Task description ▸
Among the lines below, count those with the word "reply". Answer with the number only.

Excerpted data ▸
* * * *
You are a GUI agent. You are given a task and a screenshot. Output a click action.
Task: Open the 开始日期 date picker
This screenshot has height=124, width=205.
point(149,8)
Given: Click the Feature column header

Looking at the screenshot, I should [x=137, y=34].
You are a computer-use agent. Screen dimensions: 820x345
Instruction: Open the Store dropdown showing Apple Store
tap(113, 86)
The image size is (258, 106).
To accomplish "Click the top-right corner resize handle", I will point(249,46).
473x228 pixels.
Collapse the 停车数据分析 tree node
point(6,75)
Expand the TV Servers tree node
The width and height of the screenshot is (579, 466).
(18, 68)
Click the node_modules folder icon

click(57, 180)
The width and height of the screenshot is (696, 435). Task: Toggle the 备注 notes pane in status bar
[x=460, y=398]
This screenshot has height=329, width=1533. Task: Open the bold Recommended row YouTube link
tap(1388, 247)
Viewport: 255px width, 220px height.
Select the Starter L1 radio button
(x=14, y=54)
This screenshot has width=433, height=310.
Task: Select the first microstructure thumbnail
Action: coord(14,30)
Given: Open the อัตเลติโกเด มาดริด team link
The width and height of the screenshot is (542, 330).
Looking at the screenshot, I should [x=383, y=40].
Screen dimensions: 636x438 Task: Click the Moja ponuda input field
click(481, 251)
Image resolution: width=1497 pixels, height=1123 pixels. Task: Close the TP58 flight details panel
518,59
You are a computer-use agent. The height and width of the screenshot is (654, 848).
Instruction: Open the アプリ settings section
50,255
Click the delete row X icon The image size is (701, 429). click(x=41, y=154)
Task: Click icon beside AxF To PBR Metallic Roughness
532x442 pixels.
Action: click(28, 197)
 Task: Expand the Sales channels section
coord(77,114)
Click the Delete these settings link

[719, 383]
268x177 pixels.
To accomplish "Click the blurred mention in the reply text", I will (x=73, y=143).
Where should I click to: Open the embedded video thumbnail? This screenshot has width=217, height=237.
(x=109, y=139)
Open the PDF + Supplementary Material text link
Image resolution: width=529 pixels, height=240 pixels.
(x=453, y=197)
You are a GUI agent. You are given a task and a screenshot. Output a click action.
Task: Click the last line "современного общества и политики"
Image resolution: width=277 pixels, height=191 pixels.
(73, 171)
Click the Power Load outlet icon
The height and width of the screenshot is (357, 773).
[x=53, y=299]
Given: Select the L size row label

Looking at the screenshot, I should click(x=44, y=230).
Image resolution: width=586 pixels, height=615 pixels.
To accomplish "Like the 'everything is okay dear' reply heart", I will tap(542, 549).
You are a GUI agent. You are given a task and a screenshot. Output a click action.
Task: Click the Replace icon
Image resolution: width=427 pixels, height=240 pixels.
* * * *
Task response ▸
2